# WHAT IS EXPECTED
Quote exactly and only this range of lines in the data below: the line that holds "დამაკვირდი (62, 1355)" to the line that holds "ისტორია (50, 1385)", both included.

# DATA TO USE
=== Begin Enclosure ===
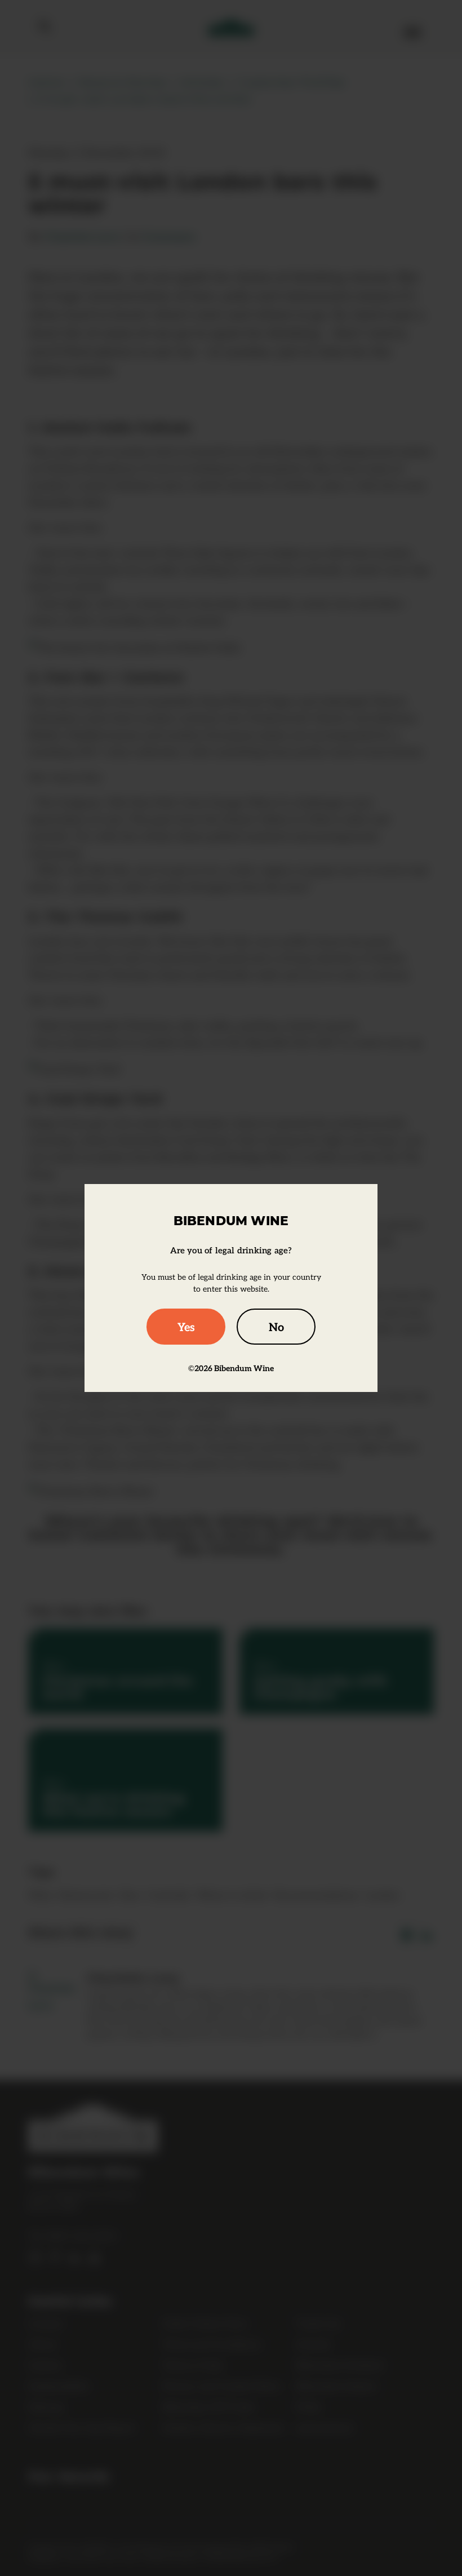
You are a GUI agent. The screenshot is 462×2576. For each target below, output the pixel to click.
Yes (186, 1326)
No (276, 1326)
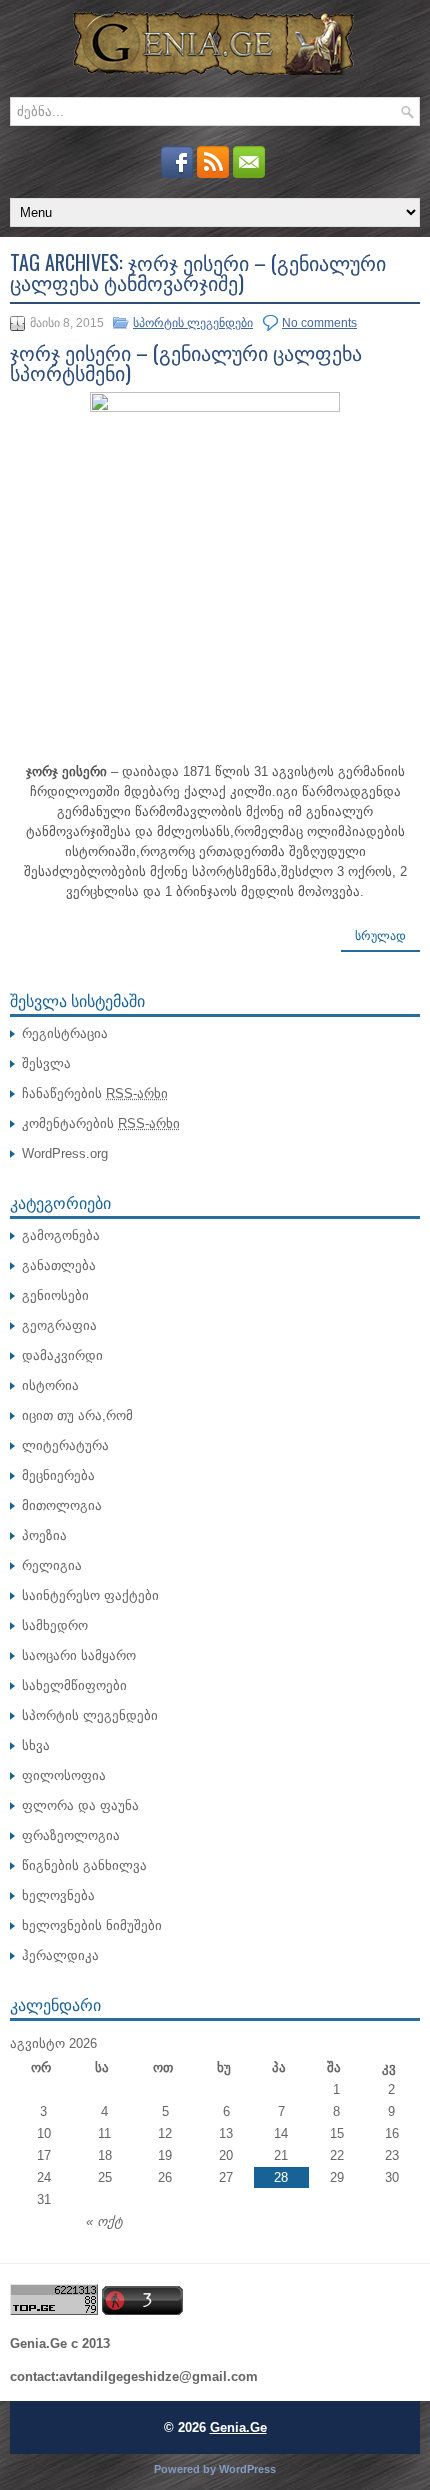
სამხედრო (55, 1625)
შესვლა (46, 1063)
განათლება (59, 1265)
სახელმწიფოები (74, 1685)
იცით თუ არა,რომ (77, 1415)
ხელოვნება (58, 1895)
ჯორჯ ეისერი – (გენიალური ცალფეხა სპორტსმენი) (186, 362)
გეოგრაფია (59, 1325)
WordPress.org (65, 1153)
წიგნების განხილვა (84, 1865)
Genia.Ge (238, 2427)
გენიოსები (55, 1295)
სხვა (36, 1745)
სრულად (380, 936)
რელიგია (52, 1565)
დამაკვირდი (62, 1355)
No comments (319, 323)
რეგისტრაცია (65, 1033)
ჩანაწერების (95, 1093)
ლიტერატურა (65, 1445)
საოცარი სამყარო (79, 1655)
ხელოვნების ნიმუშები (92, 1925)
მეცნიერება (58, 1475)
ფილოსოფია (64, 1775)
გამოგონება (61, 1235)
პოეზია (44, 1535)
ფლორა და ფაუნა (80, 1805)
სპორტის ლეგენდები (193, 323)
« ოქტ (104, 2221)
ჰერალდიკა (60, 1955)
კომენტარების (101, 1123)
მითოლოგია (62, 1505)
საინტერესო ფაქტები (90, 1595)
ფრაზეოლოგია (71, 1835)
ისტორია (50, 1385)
=== End Enclosure ===
=== Begin Enclosure ===
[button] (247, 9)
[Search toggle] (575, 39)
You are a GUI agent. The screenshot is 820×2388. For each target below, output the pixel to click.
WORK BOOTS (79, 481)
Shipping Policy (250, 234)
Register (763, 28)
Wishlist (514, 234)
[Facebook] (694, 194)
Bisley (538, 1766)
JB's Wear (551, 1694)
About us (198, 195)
=== End Enclosure ===
# WRITTEN RESPONSE
დამაკვირდი (62, 1355)
No comments (319, 323)
რეგისტრაცია (65, 1033)
ჩანაწერების (95, 1093)
ლიტერატურა (65, 1445)
საოცარი სამყარო (79, 1655)
ხელოვნების ნიმუშები (92, 1925)
მეცნიერება (58, 1475)
ფილოსოფია (64, 1775)
გამოგონება (61, 1235)
პოეზია (44, 1535)
ფლორა და ფაუნა (80, 1805)
სპორტის ლეგენდები (193, 323)
« ოქტ (104, 2221)
ჰერალდიკა (60, 1955)
კომენტარების (101, 1123)
მითოლოგია (62, 1505)
საინტერესო ფაქტები (90, 1595)
ფრაზეოლოგია (71, 1835)
ისტორია (50, 1385)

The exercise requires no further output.